(Extracted records)
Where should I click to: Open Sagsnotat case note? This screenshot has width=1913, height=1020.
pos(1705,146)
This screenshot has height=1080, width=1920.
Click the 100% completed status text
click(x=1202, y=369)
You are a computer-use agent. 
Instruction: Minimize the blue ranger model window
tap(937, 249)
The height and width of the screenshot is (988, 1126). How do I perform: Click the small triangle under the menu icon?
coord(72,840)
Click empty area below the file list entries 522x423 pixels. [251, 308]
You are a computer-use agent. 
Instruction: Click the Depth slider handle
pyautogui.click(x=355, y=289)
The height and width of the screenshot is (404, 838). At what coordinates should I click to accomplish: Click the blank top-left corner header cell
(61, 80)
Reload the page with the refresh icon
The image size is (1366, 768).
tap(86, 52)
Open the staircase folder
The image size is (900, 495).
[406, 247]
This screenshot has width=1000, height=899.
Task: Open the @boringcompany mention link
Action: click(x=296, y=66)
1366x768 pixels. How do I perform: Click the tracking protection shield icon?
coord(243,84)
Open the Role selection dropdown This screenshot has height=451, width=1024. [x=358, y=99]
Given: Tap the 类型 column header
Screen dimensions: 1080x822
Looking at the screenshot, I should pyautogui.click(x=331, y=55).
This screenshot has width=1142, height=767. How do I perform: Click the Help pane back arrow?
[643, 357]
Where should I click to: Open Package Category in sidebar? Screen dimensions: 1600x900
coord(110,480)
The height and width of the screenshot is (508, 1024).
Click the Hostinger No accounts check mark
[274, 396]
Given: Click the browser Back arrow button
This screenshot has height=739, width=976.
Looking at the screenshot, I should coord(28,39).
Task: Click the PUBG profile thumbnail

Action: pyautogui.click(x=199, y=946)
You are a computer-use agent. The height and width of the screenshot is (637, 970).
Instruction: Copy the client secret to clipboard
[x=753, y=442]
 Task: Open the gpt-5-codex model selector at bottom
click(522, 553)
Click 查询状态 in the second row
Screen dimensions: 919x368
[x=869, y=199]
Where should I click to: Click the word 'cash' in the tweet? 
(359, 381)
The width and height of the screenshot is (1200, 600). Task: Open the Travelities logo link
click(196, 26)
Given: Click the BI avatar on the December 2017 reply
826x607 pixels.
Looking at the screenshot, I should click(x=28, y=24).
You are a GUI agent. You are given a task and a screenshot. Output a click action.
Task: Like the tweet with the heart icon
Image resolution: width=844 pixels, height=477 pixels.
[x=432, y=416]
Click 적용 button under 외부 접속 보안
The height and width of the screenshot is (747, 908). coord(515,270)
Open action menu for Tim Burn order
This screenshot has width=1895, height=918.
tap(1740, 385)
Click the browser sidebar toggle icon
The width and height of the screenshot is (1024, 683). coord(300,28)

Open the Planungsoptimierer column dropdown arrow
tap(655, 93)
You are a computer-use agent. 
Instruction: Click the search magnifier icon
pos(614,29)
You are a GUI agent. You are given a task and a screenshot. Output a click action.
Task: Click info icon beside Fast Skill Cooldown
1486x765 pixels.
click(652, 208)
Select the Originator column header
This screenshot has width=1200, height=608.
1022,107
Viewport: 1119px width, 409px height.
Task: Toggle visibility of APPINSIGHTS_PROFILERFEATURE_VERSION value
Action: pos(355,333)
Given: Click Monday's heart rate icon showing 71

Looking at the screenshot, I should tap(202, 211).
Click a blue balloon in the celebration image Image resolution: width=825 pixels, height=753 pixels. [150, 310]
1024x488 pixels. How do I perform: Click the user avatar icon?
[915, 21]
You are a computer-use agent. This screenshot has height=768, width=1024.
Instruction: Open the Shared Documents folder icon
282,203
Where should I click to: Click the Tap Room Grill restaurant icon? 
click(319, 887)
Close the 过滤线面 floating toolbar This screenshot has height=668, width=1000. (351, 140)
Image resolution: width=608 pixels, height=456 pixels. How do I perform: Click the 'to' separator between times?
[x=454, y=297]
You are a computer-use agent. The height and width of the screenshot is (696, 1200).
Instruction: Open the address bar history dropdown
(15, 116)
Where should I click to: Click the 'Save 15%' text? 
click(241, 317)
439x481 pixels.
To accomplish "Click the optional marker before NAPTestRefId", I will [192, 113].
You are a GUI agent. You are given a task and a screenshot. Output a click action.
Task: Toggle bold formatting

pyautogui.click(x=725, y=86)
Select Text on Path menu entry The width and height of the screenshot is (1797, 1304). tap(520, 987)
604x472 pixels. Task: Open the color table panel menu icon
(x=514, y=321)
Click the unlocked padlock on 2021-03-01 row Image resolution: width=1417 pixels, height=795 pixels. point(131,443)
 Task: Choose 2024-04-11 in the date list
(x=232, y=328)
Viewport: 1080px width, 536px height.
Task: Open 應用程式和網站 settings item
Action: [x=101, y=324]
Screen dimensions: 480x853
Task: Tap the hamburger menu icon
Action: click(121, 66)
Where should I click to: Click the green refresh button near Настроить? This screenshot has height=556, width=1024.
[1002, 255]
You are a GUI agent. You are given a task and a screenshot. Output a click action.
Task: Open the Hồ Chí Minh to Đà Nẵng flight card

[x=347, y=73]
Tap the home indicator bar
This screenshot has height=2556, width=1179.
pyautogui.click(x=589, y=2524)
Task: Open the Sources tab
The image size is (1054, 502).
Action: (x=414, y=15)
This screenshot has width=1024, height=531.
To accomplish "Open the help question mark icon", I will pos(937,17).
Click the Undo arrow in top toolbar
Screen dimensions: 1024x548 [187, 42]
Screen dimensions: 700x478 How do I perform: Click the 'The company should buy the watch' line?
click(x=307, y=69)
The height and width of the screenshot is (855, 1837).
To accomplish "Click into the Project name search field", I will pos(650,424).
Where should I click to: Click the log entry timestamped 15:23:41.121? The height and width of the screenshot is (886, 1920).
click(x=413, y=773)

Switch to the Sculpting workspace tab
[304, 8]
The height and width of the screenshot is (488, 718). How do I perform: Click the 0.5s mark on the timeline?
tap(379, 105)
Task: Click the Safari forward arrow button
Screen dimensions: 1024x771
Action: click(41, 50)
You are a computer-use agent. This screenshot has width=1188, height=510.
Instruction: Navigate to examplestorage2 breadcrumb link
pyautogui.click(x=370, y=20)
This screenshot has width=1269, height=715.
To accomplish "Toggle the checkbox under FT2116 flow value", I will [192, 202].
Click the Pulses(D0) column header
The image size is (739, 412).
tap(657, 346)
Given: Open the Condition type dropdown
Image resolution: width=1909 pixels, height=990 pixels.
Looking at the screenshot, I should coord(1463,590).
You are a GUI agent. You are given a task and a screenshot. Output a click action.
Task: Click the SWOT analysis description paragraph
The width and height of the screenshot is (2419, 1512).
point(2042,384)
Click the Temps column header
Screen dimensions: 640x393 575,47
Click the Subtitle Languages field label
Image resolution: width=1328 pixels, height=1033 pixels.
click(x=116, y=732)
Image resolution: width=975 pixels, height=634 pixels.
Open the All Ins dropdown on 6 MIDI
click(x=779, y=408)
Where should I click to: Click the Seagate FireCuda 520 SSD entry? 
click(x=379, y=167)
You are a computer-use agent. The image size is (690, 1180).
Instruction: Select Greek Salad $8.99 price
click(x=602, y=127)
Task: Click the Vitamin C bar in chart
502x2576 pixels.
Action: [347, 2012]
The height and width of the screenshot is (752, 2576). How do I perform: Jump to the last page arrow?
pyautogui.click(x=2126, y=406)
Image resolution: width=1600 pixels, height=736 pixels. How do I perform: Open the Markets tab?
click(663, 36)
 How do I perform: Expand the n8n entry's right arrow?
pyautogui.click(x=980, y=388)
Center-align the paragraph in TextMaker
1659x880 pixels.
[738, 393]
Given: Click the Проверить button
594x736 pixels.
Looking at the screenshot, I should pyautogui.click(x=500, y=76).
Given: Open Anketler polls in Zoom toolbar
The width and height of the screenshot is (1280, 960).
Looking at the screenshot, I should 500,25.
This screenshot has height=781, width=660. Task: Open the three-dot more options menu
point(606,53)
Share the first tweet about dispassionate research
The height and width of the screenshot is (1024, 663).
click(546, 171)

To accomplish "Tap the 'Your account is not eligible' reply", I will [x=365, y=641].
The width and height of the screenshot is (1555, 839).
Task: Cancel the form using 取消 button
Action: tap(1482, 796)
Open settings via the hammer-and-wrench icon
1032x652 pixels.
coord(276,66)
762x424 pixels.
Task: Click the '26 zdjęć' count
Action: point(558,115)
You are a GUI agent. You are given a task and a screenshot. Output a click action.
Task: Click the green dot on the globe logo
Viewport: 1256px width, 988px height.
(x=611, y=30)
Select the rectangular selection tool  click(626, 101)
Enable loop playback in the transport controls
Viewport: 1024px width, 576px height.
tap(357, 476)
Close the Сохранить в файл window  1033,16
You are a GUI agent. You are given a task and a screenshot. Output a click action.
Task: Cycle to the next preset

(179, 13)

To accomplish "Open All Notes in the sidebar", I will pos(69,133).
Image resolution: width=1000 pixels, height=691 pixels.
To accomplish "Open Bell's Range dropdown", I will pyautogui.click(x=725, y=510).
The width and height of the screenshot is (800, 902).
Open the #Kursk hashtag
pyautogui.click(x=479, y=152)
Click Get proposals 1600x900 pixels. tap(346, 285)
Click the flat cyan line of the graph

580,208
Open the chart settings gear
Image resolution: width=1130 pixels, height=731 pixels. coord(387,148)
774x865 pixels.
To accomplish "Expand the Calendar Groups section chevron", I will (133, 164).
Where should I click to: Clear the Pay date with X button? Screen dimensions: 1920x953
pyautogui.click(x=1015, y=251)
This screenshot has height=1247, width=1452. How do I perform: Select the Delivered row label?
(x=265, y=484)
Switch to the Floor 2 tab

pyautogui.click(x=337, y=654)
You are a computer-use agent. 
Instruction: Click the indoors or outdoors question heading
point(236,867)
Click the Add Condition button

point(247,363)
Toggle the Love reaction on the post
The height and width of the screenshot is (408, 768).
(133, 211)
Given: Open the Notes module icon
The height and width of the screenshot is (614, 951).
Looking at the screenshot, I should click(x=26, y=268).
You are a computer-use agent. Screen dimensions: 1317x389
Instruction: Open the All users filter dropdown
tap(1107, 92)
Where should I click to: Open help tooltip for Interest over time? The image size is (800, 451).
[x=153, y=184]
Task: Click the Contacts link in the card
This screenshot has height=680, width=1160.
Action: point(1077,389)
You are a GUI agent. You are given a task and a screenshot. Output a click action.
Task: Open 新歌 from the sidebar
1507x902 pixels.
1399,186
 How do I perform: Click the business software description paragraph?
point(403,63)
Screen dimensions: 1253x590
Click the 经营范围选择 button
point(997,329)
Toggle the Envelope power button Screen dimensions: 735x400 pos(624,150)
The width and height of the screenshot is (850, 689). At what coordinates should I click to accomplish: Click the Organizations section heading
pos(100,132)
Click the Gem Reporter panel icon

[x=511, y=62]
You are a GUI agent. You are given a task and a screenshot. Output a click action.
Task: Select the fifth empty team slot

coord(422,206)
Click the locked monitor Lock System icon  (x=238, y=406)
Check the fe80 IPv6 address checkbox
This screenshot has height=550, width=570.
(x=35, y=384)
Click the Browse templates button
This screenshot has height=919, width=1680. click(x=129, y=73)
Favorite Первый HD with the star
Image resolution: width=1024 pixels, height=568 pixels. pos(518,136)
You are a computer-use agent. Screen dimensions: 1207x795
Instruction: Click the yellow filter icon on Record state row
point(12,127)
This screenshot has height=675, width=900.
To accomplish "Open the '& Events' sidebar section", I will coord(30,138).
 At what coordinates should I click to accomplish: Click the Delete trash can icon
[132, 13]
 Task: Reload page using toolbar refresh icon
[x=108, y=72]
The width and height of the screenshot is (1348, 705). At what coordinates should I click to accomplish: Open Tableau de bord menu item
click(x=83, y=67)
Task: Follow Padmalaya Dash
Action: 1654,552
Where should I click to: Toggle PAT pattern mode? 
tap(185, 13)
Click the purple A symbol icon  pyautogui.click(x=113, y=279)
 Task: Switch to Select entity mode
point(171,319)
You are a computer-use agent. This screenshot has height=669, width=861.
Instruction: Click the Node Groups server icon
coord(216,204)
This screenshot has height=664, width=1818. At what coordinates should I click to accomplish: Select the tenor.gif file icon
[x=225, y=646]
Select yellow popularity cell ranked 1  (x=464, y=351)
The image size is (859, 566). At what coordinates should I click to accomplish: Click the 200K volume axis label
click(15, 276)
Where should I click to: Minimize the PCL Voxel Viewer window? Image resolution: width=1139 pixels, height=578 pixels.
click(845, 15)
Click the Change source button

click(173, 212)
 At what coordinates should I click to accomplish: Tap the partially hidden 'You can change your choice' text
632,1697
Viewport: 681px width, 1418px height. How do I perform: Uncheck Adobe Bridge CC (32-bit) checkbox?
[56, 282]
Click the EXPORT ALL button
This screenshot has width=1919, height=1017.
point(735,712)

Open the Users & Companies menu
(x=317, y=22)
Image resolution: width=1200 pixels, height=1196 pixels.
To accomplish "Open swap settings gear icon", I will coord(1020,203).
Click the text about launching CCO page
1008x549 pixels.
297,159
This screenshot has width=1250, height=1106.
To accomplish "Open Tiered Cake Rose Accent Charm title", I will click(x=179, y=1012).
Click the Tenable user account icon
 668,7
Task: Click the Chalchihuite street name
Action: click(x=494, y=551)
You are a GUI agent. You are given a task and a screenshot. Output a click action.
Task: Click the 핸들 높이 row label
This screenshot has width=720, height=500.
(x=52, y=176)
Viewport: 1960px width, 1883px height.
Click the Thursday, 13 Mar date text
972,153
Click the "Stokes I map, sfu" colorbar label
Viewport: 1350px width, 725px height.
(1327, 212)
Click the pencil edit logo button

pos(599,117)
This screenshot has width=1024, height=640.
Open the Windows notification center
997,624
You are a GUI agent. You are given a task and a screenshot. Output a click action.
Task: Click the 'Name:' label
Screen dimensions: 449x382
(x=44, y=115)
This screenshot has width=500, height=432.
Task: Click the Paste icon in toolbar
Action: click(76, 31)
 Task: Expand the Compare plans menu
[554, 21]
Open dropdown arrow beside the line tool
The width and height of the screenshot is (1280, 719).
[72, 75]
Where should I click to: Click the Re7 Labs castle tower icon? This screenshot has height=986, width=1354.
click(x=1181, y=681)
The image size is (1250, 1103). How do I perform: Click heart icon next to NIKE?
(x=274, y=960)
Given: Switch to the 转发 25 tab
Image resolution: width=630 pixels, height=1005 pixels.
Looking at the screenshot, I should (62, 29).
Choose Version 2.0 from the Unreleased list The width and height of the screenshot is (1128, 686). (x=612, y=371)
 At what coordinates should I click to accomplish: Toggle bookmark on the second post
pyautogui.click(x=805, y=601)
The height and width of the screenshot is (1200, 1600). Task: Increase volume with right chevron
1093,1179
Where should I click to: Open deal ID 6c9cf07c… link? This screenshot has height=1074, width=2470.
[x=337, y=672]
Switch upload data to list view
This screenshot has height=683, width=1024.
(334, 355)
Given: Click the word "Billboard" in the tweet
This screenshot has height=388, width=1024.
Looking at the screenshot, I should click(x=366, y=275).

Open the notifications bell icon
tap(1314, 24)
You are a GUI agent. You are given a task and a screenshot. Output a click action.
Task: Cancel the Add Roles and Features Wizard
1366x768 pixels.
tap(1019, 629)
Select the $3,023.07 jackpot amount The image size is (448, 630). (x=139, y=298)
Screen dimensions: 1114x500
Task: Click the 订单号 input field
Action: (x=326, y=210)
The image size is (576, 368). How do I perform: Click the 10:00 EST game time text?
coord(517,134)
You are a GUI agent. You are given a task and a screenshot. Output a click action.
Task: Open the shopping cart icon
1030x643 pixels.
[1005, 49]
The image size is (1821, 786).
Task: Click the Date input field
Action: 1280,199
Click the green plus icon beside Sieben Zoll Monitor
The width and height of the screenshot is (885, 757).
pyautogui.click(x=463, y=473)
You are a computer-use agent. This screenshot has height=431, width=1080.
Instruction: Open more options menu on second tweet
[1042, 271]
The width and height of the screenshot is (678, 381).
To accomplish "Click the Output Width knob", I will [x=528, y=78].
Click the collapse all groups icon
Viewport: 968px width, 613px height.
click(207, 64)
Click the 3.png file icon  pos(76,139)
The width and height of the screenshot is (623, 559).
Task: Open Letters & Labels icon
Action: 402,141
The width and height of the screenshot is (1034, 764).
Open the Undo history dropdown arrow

* **WORK INSTRUCTION**
Which lines of the records above contain the word "Close"? Show each of them.

* **TASK RESULT**
Close the 过滤线面 floating toolbar This screenshot has height=668, width=1000. (351, 140)
Close the Сохранить в файл window  1033,16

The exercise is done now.